The zeros of a function are the roots.
Positions x: f(x)=0.

In f(t)=sin(wt) the frequency is w, the amplitude is 1, and the zeros are twice as frequent as that.

The values that |sin(wt|=1 is the same frequency as the the frequency of the zeros ... but the peaks and the troughs appear only as frequently as w.

This what you are saying?
I think you need to revisit, carefully, how the graph was derived and what it actually means. I'm not sure it is telling you what you think it does.
eg. I think the frequency of occurance of the number of points of intersection between y=f(x) and y=k is the same for every k except for |k|=1 - where it is half.
 
Your question is very unclear, but your graph illustrates that a sine function spends much longer vicinity of 1 and -1 rather than in the vicinity of 0. Is that surprising?
 
Remember the slope of the inverse is reciprocal of slope of the function.
what you state is true for derivative of sine, it will be opposite for derivative of arcsine.
Especially slope of sine is 0 at (pi/2,1) so slope of arcsine approaches infinity at (1,pi/2).
 
haruspex said:
Your question is very unclear, but your graph illustrates that a sine function spends much longer vicinity of 1 and -1 rather than in the vicinity of 0. Is that surprising?
Oh is that what it is - illustrating hang-time?!
 
The probability density of a steady sine-wave ' Asin (wt) ' is not
bell-shaped, since it spends more time near the peaks than near x = 0; it extends
only over -A ≤ x ≤ +A (it is zero outside that range) and spikes at the maximum
positive and negative values. (lines from moretti.ceat.okstate.edu/MAE5073/Prob1801.pdf)

but how?


These are the lines of confusion for me. My idea of pdf is that it gives peaks for higher probability values. But for a sine wave why is zeros lesser, it must be maximum. consider one cycle of sine wave. We have one peak A, one negative peak -A and 2 zeroes (3rd zero for next cycle). Is my calculus bad? If my basic idea is wrong , please can anyone kindly explain it to me (in very simple english). You people are my strength, truely.

TIA
 
dexterdev said:
The probability density of a steady sine-wave ' Asin (wt) ' is not bell-shaped, since it spends more time near the peaks than near x = 0; it extends
only over -A ≤ x ≤ +A (it is zero outside that range) and spikes at the maximum
positive and negative values. (lines from moretti.ceat.okstate.edu/MAE5073/Prob1801.pdf)
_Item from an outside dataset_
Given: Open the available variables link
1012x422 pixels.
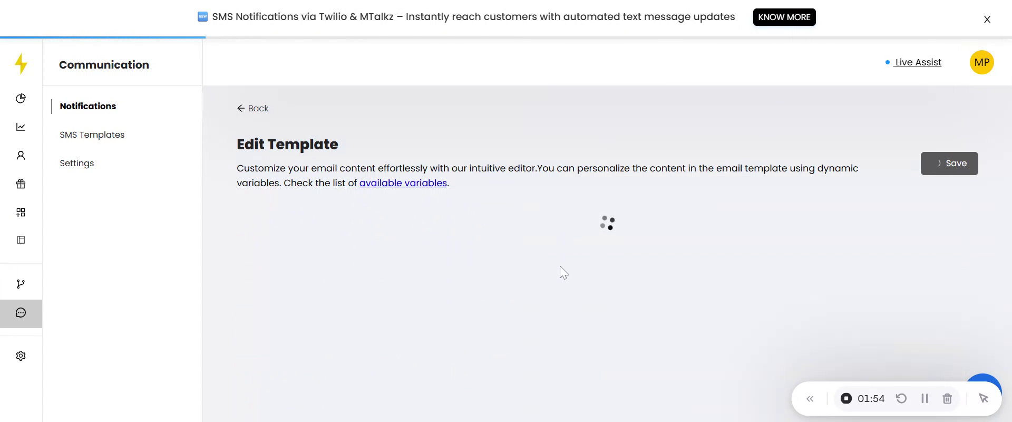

My idea of pdf is that it gives peaks for higher probability values. But for a sine wave why is zeros lesser, it must be maximum. consider one cycle of sine wave. We have one peak A, one negative peak -A and 2 zeroes (3rd zero for next cycle).
For a continuous distribution, the value of the pdf at some point x cannot be interpreted as how often it takes the value x. The probability of getting exactly x is zero. Instead, think of it as the probability of getting a value in a small range about x.
If you take a thin horizontal band through a sine wave around the y=0 line, the curve doesn't spend long in the band. It enters the band every pi, but passes through quickly. A similar band at y=1 is entered half as often, but the curve spends much longer in the band each time.
 
Thankyou sir, you saved my life. I don't why doubts are haunting me like this.